The ruling is likely to have significant implications for Tesla and Musk. It is unclear at this time how the package will be undone, and what impact the decision will have on Tesla’s market value. However, the decision is a clear indication that Tesla’s board and Musk must be more transparent and accountable in their decision-making processes.
The decision is also a reminder of the importance of corporate governance and the need for independent review of compensation packages for top executives. The ruling highlights the need for boards.
What is Tesla pay package?
Tesla’s pay package for Elon Musk, which was granted in 2018, is a compensation plan that is worth up to $56 billion over a 10-year period. The package is tied to specific performance targets, and it is designed to incentivize Musk to increase Tesla’s market value.
Under the terms of the package, Musk is eligible to receive stock options in Tesla as the company hits specific market value milestones. For example, if Tesla’s market value reaches $100 billion, Musk would be entitled to receive a certain number of stock options. The package includes a total of 12 market value milestones, with each milestone increasing the value of the stock options that Musk is eligible to receive.
The package was approved by Tesla’s board of directors in 2018, and it was designed to align Musk’s interests with those of Tesla’s shareholders.
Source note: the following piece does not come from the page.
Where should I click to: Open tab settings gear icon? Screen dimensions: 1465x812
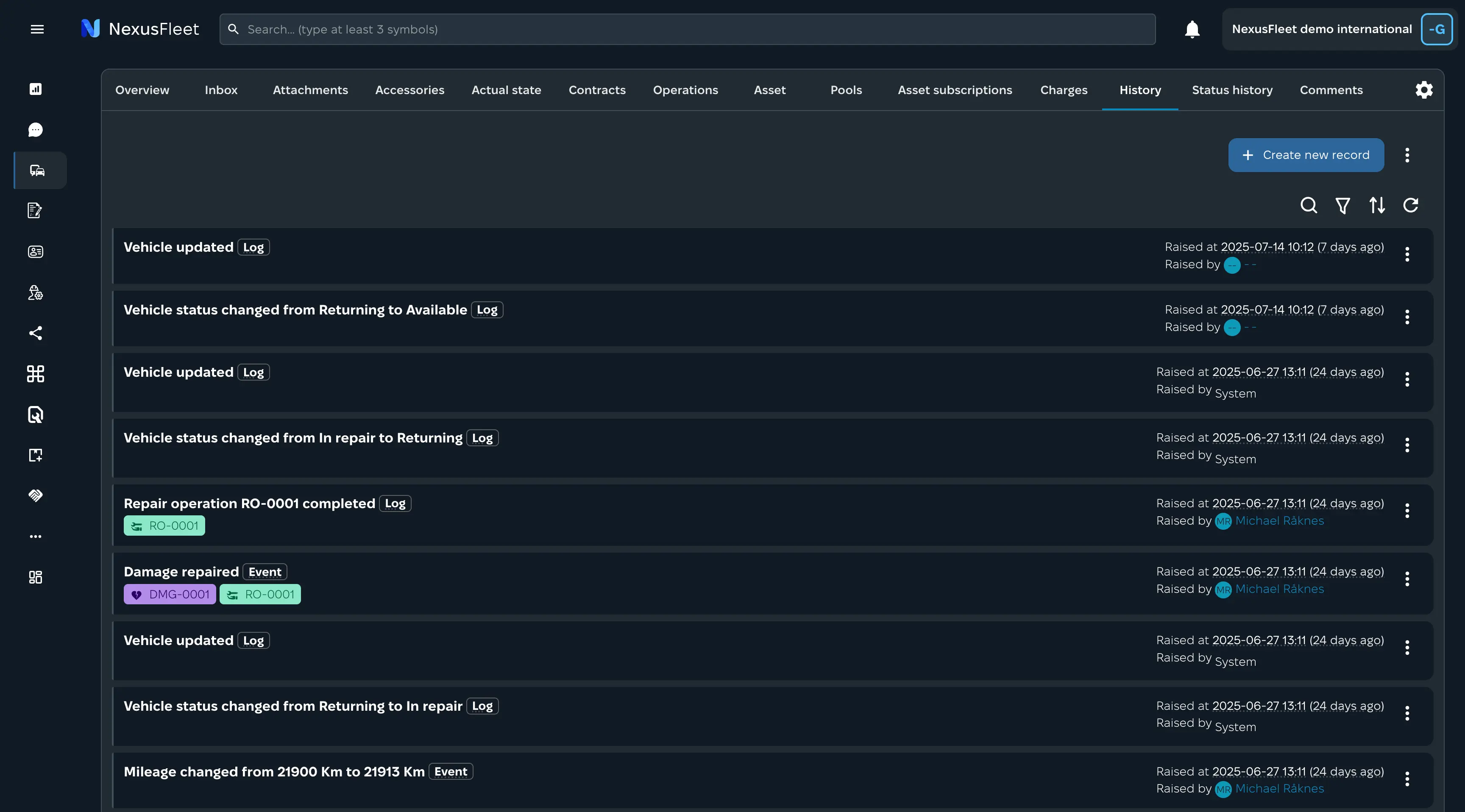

However, the package has been the subject of controversy, with some shareholders arguing that it was not subject to an independent review and that the board did not consider other compensation packages that would have been more beneficial to the company.
In 2021, a Delaware court ruled that the process leading to the approval of the package was unfair to Tesla shareholders and ordered the company to undo the package. The decision has significant implications for Tesla and Musk, and it highlights the importance of corporate governance and the need for independent review of compensation packages for top executives.